WHAT IS BEING ASKED:
Recast the lines between the one holding "Task: Open the Gastos" and the one holding "(x=151, y=166)", inclusive, as a Markdown table with the columns No. and Line text. Leave out any blank lines.

[Data rows]
⁂
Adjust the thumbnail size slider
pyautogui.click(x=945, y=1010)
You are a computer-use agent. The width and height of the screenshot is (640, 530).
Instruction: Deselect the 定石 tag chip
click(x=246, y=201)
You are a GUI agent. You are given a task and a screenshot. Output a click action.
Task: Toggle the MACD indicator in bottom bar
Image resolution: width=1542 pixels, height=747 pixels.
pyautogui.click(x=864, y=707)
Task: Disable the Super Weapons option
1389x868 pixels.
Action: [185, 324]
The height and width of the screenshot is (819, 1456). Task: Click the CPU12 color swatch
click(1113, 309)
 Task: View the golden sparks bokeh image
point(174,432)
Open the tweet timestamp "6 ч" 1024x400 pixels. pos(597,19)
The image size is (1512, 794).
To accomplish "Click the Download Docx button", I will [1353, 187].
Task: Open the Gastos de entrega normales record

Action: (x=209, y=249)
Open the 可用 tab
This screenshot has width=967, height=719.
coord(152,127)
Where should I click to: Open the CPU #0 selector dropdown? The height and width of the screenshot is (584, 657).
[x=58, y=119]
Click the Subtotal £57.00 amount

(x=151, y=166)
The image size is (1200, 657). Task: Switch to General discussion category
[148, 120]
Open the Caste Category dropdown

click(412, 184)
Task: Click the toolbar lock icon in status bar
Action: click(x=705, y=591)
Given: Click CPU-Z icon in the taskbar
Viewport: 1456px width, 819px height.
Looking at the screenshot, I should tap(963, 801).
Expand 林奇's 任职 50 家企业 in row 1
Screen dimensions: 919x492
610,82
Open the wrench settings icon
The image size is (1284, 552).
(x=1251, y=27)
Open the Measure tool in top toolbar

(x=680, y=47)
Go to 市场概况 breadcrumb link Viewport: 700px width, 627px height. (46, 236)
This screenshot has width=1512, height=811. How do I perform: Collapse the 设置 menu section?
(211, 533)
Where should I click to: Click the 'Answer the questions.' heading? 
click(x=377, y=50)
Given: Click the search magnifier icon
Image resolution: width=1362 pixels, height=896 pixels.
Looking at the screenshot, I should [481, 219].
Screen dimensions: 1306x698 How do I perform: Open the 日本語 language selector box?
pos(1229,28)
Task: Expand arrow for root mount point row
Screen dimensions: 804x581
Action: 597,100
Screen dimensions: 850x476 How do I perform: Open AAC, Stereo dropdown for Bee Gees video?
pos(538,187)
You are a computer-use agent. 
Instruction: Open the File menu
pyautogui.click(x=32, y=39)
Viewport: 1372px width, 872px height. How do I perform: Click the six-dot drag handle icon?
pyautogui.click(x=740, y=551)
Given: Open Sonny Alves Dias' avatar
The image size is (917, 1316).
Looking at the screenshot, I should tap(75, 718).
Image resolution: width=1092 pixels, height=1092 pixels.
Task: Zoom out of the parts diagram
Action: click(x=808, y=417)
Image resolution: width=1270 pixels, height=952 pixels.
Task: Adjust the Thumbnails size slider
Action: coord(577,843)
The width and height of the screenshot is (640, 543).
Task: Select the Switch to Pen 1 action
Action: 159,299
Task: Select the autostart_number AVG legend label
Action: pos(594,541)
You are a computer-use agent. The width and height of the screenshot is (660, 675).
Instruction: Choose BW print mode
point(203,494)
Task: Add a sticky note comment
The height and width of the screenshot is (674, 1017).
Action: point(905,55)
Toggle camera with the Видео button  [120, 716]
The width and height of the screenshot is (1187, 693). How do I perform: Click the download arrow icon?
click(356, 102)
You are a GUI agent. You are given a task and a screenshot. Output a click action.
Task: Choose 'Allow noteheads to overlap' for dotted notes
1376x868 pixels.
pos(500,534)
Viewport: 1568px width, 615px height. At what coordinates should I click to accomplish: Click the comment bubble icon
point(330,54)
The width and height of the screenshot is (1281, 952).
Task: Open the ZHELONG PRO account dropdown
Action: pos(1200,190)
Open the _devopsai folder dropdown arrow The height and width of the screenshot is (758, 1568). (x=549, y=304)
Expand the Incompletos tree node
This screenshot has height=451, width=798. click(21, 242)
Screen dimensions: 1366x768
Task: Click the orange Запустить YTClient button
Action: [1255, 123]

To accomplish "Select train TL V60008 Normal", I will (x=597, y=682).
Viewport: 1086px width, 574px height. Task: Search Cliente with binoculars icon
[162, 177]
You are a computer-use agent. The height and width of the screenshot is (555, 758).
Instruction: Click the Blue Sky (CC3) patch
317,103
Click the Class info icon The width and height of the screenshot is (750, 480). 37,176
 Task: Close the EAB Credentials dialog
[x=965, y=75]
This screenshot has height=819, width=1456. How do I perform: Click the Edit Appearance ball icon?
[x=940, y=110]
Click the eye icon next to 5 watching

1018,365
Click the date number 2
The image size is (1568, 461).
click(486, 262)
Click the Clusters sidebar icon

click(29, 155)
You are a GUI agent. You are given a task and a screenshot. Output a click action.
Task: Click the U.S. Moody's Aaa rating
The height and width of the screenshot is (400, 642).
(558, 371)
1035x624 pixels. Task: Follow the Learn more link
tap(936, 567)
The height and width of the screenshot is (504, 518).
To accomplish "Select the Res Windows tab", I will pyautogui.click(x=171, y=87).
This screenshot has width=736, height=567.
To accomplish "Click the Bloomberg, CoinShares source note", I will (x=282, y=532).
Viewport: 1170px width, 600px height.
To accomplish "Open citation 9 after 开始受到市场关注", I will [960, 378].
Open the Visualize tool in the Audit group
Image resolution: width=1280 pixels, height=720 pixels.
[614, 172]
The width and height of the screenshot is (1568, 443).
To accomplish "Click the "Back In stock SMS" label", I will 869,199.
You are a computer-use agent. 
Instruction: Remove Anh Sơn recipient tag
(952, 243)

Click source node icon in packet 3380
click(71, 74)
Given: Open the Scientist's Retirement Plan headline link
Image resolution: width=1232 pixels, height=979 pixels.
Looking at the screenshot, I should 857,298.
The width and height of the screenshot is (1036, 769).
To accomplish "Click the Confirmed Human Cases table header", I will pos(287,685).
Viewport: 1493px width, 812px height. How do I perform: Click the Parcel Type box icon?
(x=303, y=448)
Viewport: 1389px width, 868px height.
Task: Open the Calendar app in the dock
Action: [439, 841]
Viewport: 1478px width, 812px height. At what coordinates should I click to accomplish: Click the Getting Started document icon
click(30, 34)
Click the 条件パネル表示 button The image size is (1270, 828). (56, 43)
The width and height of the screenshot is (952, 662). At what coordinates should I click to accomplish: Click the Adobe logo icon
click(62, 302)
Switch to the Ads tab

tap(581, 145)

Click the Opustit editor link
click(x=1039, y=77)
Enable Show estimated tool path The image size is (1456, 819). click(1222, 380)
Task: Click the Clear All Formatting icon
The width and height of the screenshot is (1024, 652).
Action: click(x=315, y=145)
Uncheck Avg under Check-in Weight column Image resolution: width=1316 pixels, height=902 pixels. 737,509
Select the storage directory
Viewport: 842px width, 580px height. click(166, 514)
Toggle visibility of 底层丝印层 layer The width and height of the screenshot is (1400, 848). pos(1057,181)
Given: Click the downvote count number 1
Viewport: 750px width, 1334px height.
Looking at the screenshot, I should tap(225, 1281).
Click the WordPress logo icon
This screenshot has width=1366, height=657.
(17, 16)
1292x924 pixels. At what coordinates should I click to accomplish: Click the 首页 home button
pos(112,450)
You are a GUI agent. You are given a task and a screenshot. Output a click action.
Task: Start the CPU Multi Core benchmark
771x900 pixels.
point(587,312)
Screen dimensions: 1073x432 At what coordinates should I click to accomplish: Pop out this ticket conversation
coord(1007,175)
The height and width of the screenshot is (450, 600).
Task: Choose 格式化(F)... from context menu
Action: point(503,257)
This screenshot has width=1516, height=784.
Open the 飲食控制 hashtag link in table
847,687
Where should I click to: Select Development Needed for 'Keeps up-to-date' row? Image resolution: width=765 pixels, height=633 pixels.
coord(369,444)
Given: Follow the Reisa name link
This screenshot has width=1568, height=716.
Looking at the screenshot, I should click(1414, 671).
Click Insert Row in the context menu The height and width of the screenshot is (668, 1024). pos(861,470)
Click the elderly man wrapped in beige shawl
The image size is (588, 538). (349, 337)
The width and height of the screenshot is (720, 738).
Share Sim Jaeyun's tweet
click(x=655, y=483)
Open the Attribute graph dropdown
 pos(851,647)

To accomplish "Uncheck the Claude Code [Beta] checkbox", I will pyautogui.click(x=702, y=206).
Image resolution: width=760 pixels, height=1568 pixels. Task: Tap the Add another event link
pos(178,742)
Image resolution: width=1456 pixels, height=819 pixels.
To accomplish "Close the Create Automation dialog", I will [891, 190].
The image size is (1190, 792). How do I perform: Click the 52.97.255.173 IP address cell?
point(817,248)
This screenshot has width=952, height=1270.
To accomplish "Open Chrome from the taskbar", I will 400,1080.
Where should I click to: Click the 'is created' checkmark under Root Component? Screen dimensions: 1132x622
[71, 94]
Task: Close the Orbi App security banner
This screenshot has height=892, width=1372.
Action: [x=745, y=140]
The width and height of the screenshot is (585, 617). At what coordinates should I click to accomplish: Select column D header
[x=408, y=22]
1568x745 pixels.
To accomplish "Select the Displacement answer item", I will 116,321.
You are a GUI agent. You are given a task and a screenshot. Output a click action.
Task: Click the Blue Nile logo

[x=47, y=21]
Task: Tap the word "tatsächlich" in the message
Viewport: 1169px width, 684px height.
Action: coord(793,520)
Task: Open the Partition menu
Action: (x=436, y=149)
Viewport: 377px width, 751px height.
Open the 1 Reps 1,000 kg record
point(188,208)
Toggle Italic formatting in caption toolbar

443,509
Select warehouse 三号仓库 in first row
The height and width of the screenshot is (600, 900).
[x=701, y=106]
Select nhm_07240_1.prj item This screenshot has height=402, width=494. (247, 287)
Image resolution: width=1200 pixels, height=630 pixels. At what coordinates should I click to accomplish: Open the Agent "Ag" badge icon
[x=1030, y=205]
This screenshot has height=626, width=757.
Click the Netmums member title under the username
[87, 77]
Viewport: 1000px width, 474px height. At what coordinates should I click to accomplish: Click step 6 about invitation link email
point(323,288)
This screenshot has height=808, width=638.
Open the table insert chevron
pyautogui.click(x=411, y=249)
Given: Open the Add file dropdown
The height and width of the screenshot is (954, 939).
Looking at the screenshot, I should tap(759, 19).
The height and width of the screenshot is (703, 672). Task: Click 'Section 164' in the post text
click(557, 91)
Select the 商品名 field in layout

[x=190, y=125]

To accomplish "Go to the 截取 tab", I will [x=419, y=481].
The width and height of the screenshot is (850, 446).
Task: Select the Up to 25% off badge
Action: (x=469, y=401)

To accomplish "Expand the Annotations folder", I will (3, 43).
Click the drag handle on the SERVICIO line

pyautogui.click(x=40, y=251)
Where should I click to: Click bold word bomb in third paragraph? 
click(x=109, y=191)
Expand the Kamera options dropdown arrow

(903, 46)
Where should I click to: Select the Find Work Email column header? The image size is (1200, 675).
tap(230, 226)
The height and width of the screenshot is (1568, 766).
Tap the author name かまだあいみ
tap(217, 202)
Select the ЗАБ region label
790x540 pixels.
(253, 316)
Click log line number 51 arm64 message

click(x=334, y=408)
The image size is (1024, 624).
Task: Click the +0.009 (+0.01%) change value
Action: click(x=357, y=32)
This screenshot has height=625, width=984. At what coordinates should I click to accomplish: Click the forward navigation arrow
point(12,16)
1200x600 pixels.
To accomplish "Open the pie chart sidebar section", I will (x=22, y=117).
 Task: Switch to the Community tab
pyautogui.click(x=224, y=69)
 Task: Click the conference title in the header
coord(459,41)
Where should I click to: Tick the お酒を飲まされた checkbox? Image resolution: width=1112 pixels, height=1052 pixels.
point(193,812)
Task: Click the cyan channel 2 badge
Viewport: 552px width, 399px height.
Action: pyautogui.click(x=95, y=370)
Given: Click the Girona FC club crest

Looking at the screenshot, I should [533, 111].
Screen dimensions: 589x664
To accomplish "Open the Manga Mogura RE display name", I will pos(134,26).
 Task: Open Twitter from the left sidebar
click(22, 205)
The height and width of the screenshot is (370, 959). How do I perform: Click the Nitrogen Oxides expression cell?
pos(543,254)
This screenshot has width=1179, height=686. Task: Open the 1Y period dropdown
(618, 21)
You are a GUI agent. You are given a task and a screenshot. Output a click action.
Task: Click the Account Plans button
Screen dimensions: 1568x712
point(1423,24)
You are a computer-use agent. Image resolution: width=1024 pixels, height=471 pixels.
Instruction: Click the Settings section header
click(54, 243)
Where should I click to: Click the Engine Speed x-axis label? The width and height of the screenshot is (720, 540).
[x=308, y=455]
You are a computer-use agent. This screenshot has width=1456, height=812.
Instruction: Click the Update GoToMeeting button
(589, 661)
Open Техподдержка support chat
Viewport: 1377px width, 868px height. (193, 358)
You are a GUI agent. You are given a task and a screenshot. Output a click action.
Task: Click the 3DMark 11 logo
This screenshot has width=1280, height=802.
⁂
COMPLETED EXERCISE:
| No. | Line text |
|---|---|
| 1 | Task: Open the Gastos de entrega normales record |
| 2 | Action: (x=209, y=249) |
| 3 | Open the 可用 tab |
| 4 | This screenshot has width=967, height=719. |
| 5 | coord(152,127) |
| 6 | Where should I click to: Open the CPU #0 selector dropdown? The height and width of the screenshot is (584, 657). |
| 7 | [x=58, y=119] |
| 8 | Click the Subtotal £57.00 amount |
| 9 | (x=151, y=166) |